Ketertarikan juga membuat Handaru Akmal Panandjoeng (13), siswa kelas VIII SMP Negeri 26 Kota Bandung, betah berada di stan komunitas Langitselatan. Sejak duduk di bangku SD, ia adalah penggemar mitologi Yunani atau Romawi dan aneka cerita dinosaurus sehingga hafal bentuk dan cerita di balik rasi-rasi bintang dengan membaca buku. Sayang, ia tak banyak mengenal mitologi astronomi Indonesia yang bukunya terbatas.
Hal itu membuatnya bergabung dengan kelompok ekstrakurikuler astronomi di sekolah. Pengetahuan astronomi dari pelajaran di kelas tak memuaskannya. Namun, saat kuliah nanti, ia lebih tertarik memahami ilmu paleontologi yang juga disukainya sejak kecil.
“Paleontologi membuat kita memahami masa lalu, tapi untuk paham masa depan butuh astronomi,” tuturnya. Untuk memahami paleontologi, kadang perlu pemahaman astronomi. Bagaimana dinosaurus punah sampai kehidupan di Bumi bermula butuh pendekatan ilmu astronomi.
Karena itu, astronomi membuka jalan bagi anak-anak untuk lebih paham sains. “Astronomi itu gerbang pengetahuan. Dari astronomi, siswa bisa mempelajari bidang sains lain, teknologi, dan budaya,” kata Avivah Yamani, komunikator astronomi dan pengelola Langitselatan.
Pengenalan astronomi pada anak-anak membuat mereka menggemari sains dan aplikasinya, seperti teknik dan ilmu rekayasa. Sains juga membangun nalar mereka.
Metode pengenalan astronomi beragam. Selain lewat komunikasi sains dan observasi, astronomi bisa dikenalkan dengan pendekatan budaya dan wisata, seperti dilakukan Imah Noong, lembaga eduwisata astronomi di Lembang, Bandung Barat. Dalam FSA, ia memamerkan alat petunjuk arah kiblat, peta langit malam, teleskop, buku astronomi Islam, dan penawaran program wisata astronomi.
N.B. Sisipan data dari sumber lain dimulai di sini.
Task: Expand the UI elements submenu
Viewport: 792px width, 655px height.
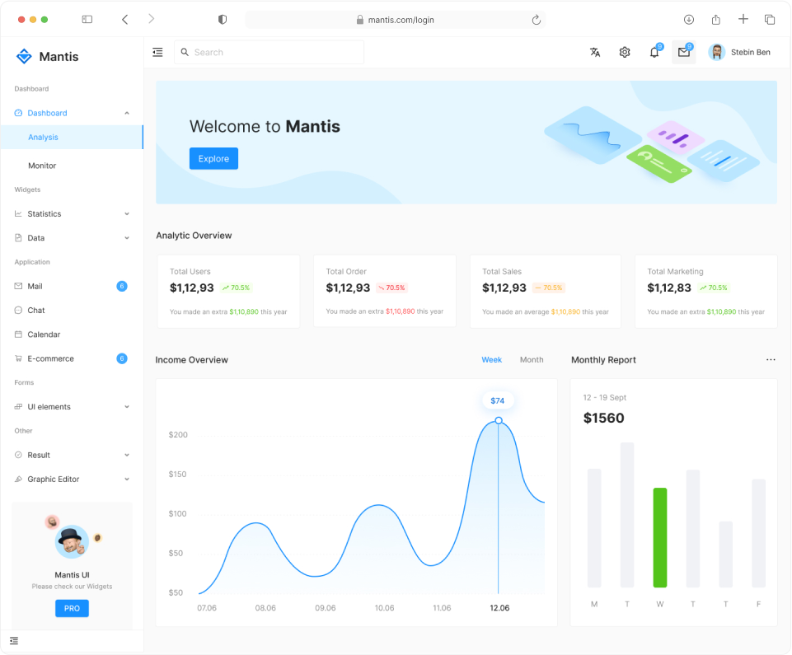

Imah mengelola observatorium kecil serta musholatorium, paduan mushola dan planetarium, membuat pengenalan astronomi menarik bagi anak-anak.
Inspirasi
Selain ilmu astronomi, FSA mengenalkan teknologi keantariksaan yang dikembangkan Lapan dan amat berperan dalam kehidupan manusia, seperti teknologi satelit, penginderaan jauh, pemotretan udara memakai pesawat tanpa awak, hingga pemantauan atmosfer.
Teknologi keantariksaan dikenalkan sebagai upaya menjaga inspirasi dan semangat manusia, khususnya generasi muda, untuk mengeksplorasi dunia baru. “Banyak dunia luar belum tereksplorasi,” kata Kepala Lapan Thomas Djamaluddin.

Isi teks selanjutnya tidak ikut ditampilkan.